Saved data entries
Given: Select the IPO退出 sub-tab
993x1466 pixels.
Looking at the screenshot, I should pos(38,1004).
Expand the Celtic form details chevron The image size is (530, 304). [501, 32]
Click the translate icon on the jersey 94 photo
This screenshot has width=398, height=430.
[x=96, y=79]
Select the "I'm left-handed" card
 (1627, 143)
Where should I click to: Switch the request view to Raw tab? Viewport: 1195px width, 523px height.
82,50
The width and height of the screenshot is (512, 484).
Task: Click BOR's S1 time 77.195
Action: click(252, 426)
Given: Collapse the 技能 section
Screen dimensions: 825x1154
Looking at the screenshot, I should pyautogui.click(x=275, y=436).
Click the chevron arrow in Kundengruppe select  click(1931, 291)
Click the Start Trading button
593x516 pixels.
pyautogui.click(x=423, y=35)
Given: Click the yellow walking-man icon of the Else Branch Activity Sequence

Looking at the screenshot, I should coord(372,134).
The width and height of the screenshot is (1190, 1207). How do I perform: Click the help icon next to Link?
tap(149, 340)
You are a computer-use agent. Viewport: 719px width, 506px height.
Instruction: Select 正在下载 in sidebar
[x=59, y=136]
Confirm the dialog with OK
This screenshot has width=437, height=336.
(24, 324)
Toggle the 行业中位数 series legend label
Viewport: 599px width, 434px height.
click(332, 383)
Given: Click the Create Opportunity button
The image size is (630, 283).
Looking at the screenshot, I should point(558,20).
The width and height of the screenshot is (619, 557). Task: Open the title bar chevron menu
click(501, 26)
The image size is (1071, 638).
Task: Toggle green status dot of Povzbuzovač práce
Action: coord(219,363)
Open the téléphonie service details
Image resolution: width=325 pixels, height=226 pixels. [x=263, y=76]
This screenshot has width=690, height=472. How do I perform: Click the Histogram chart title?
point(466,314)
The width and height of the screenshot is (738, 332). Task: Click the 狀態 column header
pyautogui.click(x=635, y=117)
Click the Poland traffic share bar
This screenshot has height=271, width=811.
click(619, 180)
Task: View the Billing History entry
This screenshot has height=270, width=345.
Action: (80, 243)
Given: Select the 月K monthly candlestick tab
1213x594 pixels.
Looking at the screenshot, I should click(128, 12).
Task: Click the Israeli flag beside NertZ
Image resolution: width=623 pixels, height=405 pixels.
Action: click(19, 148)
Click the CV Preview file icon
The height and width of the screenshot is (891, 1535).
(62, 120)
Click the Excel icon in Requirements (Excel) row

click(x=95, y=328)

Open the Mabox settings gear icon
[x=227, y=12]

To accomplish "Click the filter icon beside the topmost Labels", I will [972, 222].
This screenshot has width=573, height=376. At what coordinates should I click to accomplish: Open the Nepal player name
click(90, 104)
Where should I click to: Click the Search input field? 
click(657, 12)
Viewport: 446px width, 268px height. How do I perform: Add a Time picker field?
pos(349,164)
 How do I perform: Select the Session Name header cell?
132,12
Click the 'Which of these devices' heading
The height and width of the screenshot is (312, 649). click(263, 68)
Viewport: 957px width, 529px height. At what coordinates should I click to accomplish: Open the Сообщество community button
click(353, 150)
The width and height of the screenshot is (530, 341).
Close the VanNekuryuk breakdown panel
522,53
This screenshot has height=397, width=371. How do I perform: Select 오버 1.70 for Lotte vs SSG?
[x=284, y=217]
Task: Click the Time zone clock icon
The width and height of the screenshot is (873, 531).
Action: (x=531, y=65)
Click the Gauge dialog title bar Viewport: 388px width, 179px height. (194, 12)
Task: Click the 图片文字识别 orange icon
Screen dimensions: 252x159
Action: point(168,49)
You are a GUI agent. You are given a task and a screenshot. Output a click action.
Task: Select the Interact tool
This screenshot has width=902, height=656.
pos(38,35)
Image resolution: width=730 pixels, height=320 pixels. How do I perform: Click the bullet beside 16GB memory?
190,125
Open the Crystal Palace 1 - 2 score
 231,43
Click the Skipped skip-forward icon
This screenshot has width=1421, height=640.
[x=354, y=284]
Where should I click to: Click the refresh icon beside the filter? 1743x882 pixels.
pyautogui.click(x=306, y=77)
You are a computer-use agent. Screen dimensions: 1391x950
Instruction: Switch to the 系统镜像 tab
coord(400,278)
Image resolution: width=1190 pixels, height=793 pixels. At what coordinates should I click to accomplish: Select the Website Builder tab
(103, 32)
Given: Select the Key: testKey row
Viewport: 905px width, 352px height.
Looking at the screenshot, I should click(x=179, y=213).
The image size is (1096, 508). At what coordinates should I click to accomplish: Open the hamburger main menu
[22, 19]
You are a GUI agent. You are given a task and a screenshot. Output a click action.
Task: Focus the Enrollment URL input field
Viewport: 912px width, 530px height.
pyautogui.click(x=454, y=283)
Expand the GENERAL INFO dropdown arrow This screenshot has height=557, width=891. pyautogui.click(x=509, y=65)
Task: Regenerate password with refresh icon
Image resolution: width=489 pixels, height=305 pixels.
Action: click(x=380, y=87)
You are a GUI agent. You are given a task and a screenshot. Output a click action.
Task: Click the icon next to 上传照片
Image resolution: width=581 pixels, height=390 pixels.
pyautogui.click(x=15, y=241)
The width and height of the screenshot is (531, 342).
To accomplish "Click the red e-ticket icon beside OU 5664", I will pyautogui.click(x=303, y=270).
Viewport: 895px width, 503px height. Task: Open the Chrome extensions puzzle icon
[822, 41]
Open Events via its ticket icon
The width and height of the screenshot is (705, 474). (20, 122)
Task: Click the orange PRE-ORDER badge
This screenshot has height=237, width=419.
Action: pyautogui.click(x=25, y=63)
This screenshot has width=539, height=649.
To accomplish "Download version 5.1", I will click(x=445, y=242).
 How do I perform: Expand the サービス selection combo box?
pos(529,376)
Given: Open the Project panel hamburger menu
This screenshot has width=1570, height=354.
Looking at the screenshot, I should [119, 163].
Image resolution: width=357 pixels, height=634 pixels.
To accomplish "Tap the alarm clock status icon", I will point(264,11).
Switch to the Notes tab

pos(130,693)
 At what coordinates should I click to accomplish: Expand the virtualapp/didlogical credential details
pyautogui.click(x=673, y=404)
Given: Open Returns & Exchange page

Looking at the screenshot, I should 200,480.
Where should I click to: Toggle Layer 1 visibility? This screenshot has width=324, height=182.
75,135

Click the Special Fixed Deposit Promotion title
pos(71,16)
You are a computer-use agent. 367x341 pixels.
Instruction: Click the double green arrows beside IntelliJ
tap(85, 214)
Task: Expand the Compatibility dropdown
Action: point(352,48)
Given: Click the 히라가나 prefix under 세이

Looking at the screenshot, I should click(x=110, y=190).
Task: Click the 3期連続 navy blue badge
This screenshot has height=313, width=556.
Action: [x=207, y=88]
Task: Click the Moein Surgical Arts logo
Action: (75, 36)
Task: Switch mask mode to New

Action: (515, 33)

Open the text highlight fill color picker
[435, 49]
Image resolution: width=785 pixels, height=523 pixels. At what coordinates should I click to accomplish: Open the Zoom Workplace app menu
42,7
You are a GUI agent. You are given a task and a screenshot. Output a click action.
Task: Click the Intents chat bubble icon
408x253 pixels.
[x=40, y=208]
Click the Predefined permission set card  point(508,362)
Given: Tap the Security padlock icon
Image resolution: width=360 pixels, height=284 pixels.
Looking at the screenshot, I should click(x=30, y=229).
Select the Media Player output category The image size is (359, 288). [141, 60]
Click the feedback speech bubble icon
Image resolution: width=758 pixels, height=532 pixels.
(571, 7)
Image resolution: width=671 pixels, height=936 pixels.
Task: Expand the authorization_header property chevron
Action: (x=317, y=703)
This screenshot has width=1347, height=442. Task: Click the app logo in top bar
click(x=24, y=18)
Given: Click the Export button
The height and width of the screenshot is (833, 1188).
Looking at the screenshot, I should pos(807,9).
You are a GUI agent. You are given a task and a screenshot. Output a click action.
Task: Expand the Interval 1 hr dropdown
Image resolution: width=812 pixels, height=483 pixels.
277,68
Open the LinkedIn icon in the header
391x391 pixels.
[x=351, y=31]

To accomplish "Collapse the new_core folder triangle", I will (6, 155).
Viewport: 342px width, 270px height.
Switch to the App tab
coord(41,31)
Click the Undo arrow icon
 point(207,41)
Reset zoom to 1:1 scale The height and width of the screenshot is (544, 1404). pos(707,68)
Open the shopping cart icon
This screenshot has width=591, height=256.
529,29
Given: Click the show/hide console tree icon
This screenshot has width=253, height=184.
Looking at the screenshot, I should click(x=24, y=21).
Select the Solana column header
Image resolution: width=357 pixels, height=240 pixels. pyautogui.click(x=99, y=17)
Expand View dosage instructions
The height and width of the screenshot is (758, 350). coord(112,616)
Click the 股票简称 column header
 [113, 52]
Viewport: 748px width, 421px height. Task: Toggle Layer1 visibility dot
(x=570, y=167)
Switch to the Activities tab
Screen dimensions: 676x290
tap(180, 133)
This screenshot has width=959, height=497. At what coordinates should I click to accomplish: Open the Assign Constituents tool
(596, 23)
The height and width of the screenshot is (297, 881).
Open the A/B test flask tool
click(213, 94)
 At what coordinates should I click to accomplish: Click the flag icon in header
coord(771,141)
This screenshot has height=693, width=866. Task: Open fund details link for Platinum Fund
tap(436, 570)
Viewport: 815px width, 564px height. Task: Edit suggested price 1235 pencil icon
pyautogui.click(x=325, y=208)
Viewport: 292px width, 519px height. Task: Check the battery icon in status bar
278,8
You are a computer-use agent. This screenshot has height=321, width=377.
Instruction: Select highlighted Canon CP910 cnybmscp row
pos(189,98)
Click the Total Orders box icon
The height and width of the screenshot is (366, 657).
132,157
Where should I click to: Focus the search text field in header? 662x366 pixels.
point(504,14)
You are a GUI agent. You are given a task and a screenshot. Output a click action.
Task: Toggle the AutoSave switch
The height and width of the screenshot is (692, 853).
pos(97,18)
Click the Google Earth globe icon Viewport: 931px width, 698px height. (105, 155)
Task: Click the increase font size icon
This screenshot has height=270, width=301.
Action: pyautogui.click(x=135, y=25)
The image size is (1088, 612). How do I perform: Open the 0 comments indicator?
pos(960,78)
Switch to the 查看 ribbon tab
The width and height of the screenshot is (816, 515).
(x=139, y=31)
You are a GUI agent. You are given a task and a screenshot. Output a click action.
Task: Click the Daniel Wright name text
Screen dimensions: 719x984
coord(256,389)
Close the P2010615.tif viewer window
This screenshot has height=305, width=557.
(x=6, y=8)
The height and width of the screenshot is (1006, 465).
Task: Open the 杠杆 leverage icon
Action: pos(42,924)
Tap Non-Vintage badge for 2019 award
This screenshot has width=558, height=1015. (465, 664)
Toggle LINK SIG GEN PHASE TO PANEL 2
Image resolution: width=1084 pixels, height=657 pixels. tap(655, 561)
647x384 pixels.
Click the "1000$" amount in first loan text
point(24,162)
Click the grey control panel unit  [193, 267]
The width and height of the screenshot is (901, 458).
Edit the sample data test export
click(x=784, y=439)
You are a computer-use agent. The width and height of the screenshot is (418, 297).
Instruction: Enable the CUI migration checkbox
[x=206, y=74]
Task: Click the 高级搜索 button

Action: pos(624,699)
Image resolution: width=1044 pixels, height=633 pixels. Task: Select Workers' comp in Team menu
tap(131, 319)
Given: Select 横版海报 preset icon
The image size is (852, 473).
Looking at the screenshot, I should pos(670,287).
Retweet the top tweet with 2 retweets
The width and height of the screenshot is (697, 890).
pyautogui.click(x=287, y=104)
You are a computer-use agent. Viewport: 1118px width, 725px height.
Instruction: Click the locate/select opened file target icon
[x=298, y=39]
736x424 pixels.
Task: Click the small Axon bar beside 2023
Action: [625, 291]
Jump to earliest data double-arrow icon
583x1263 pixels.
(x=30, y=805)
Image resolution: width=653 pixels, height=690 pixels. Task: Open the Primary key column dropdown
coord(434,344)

What to work on: Please find all lines of the entries that hold the string "orange" and copy them.

Written answer:
Task: Click the 图片文字识别 orange icon
Task: Click the orange PRE-ORDER badge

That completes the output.